Por: Estefanía Romero

Siempre he sentido un profundo aburrimiento por la literatura que te obliga a avanzar páginas y páginas para llegar a un momento emocionante. Antes, por un lado, sentía la fortuna de mi cinismo; por otro, mantenía la duda de si eso debería en realidad avergonzarme. Sin embargo, en algún momento leí que mi querido Henry Miller pensaba exactamente lo mismo; este acusó a Proust de tener novelas larguísimas que, sin importar cuan brillantes son como un universo en su totalidad, generan más tedio que placer durante sus lecturas. Y, en efecto, eso me ocurrió al intentar leer a Proust y muchos otros libros que he abandonado o consumido de manera forzada.

Esta imagen se me vino a la mente para intentar explicar qué es lo que sucede con ciertos tipos de bebop… los flojos. Hace unas semanas publiqué una crítica al concierto de Paul Nedzela, para ejemplificar dichas situaciones, y todo se resume a esto: quizás, la complejidad de un producto artístico y el hecho de que esté “bien” realizado no es suficiente, o al menos esto no permite soportar la atención honesta de un público. De ahí que muchos ensambles de jazz ejecuten la carrera olímpica bebopera de mantener una pieza larga con variaciones mínimas, clichés y la ausencia de un discurso, pues copiar frases y repetirlas hasta el cansancio es lo de menos. Creo que es este el tipo de jazz que la gente odia, cuando dice o cree que odia el jazz. Y lo comparo con ese sentimiento soporífero de la literatura que te dice algo cada cien páginas: hay músicas exageradas en extensión (o así se perciben), que logran comunicar algo hasta que por gracia sagrada le surge al ejecutante algo de originalidad, si es que eso llega a ocurrir. Recordemos que ser músico no es necesariamente lo mismo que ser artista.

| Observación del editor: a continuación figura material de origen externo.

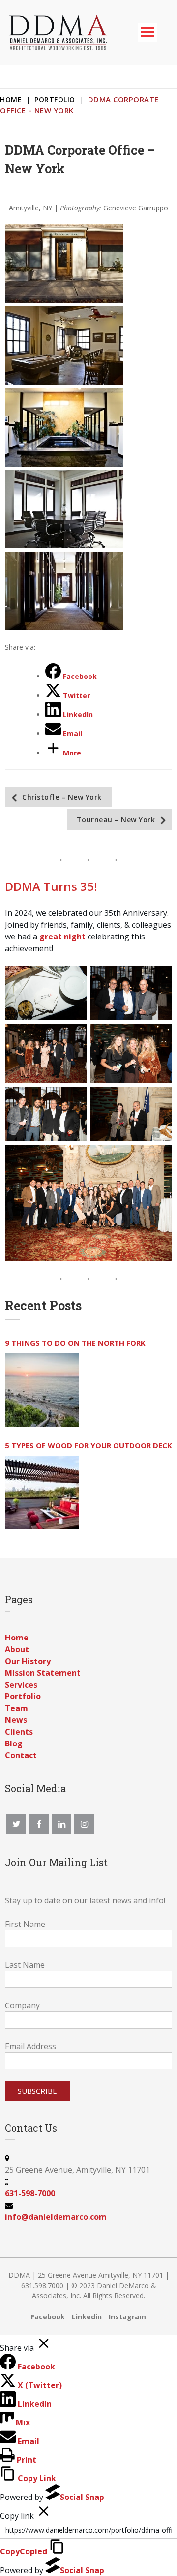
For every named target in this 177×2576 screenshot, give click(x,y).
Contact (21, 1755)
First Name (25, 1924)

Explico esto como antesala de lo que viví anoche con Jazz House Collective, porque en su propuesta, el espíritu del bebop está presente por la complejidad, las fórmulas impredecibles, una que otra disonancia y la importancia del solista. Las composiciones sorprenden por una constante construcción de frases larguísimas, extrañas, riqueza armónica, texturas. Cada miembro tiene un dominio absoluto sobre las piezas; buscan un juego entre brillos, timbres, proyecciones y las personalidades que pueden extraer de sus instrumentos. Es imposible despegar tu atención de lo que ocurre.  Pero, a todo esto agregan la importancia de la instrumentación que viene desde la época de las Big Bands de los años 30, lo cual escuchamos en una dinámica peculiar de la distribución de las voces, volúmenes, solos, soli y ornamentaciones que redirigen el sentido de las piezas, como bends en los momentos que menos te imaginas, un grito jarocho o de mariachi, o un silencio inesperado, y demás recursos creativos.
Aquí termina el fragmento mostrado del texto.